Ce dernier point est d’autant plus important que, si « les pronétaires sont en train d’inverser les rapports de force traditionnels » et donnent ainsi « naissance à de nouveaux modèles économiques », multiples sont les pièges qui les attendent et auxquels ce nouvel univers devra échapper. Il faudra ainsi apprendre à « lutter contre l’infopollution », éviter que « l’extrême liberté qui est à l’origine du succès du Web (ne) dégénère (pas) en anarchie complète » et faire en sorte que l’abondance des informations disponibles ne nuise pas à leur fiabilité et à leur exactitude.

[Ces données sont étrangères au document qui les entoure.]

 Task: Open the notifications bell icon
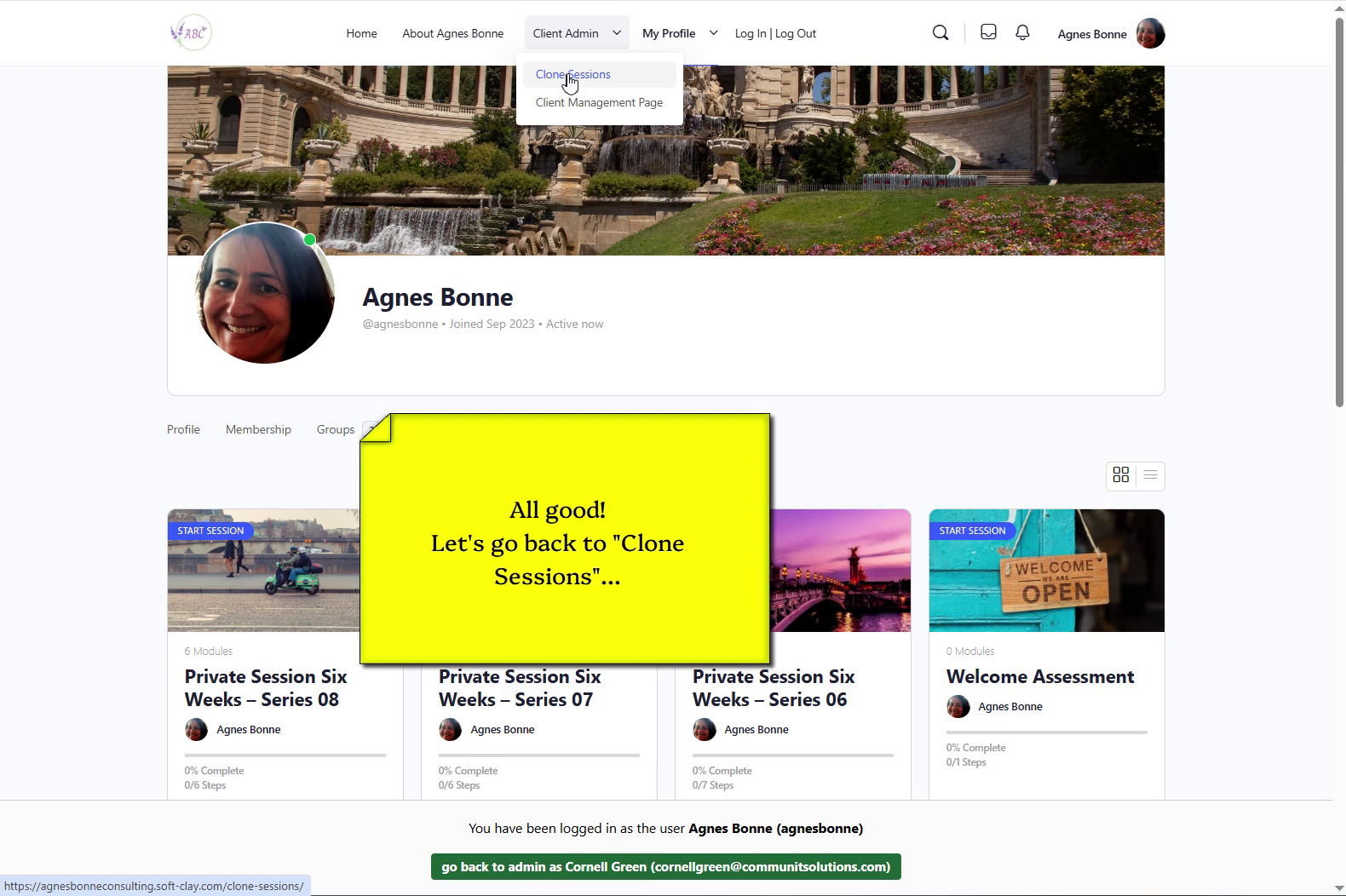point(1022,32)
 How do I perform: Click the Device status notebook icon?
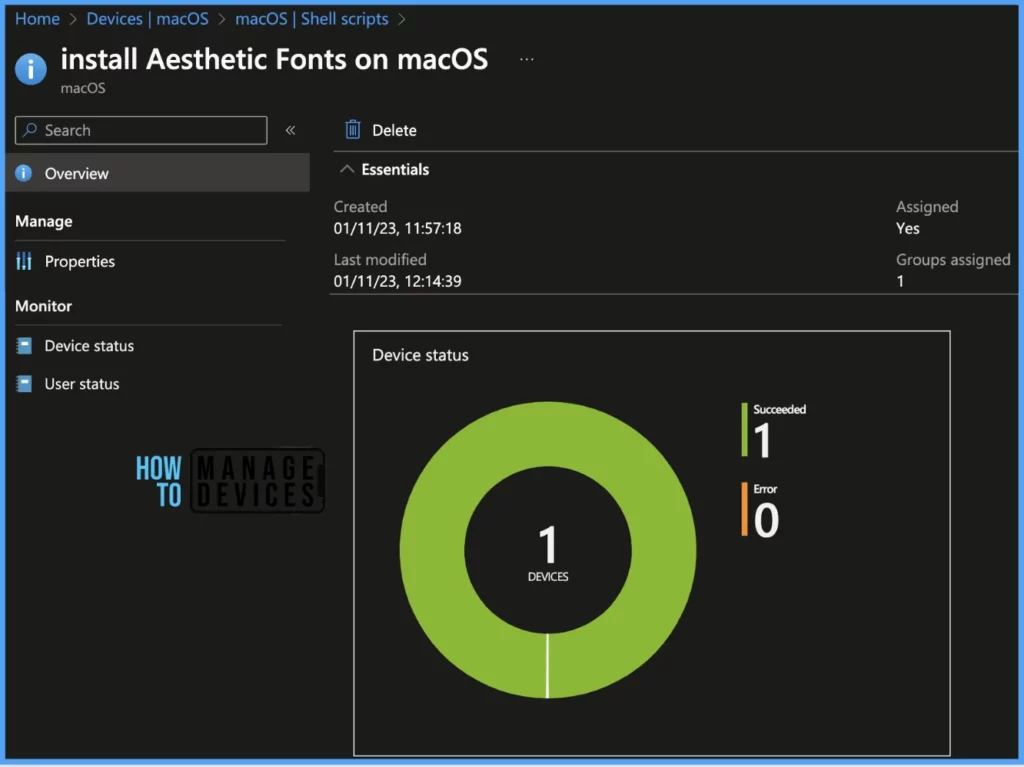click(x=24, y=346)
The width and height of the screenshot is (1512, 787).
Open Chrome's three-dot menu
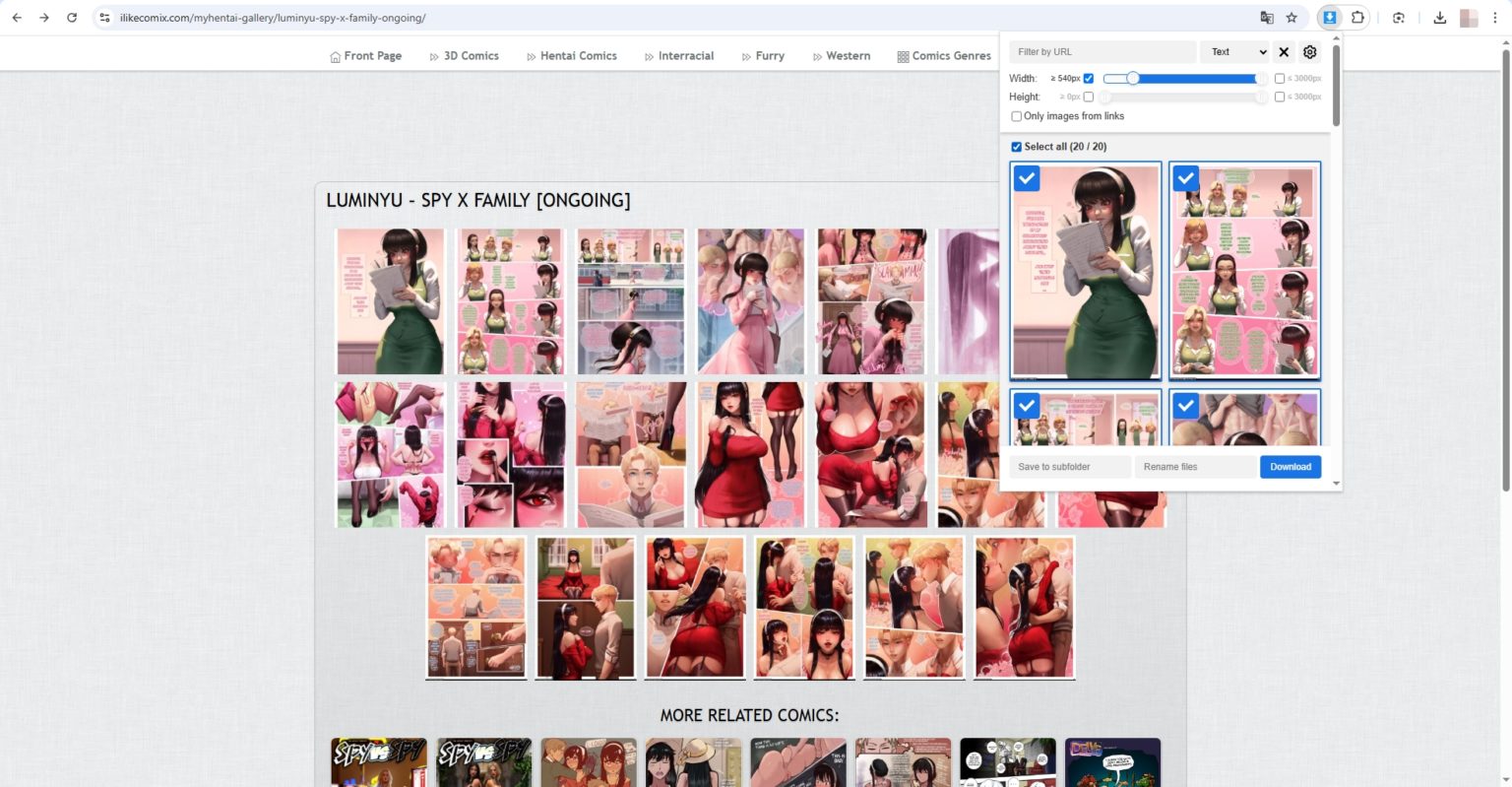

De ce point de vue, on ne peut que partager le point de vue des auteurs selon lequel « aucun
des moteurs existants n’est suffisamment perfectionné pour fournir des
résultats réellement ciblés et en adéquation avec les besoins de
l’utilisateur ». On peut d’ailleurs regretter qu’on engage
aujourd’hui en France des fonds publics considérables dans une course
visant à se poser en compétiteur frontal de Google au lieu
d’investir sur ce qui fait l’intérêt spécifique à long terme de
l’approche développée par ce que j’appellerai l’école française des
moteurs de recherche fondée sur une combinaison originale et intime
entre informatique et linguistique et axée dès le départ sur le
multilinguisme.
Les auteurs constatent aussi que « pour le moment, les blogs
français sont des blogs de commentaire, sorte de chambre d’écho des
médias classiques. Ils n’ont pas encore démontré de réelle influence, à
la différence de ce qui est apparu à travers certaines affaires dans le
monde anglo-saxon ». Constat qui peut apparaître sévère si l’on a
en mémoire l’épisode du traité constitutionnel européen où, pour le
meilleur ou pour le pire, les blogs ont exercé une influence non
négligeable, mais constat sans doute lucide si l’on fait le décompte
des informations réellement nouvelles qui ont emprunté ce canal dans
les temps ordinaires.
Beaucoup d’autres aperçus mériteraient d’être mentionnés. Chacun
les identifiera en lisant le livre. Je ne résiste cependant pas au
plaisir de citer son avant-dernier paragraphe qui renvoie à d’autres
œuvres de Joël de Rosnay : « La leçon que nous apporte la
biologie est la suivante : la complexité émerge de la « dynamique » des
interactions entre agents, qu’il s’agisse de molécules, de fourmis ou
d’acheteurs dans un marché. Des propriétés nouvelles émergent de cette
collectivité organisée. L’individu n’a pas de plan d’ensemble de la
structure qu’il construit « de l’intérieur ». Les propriétés de ces
systèmes complexes ne sont en aucun cas programmées dans les éléments
qui les constituent. La vie, la conscience réfléchie, l’économie,
Internet, naissent de manière chaotique, de la dynamique des
interactions. »
Voilà une belle description de ce que nous vivons quotidiennement dans la blogosphère.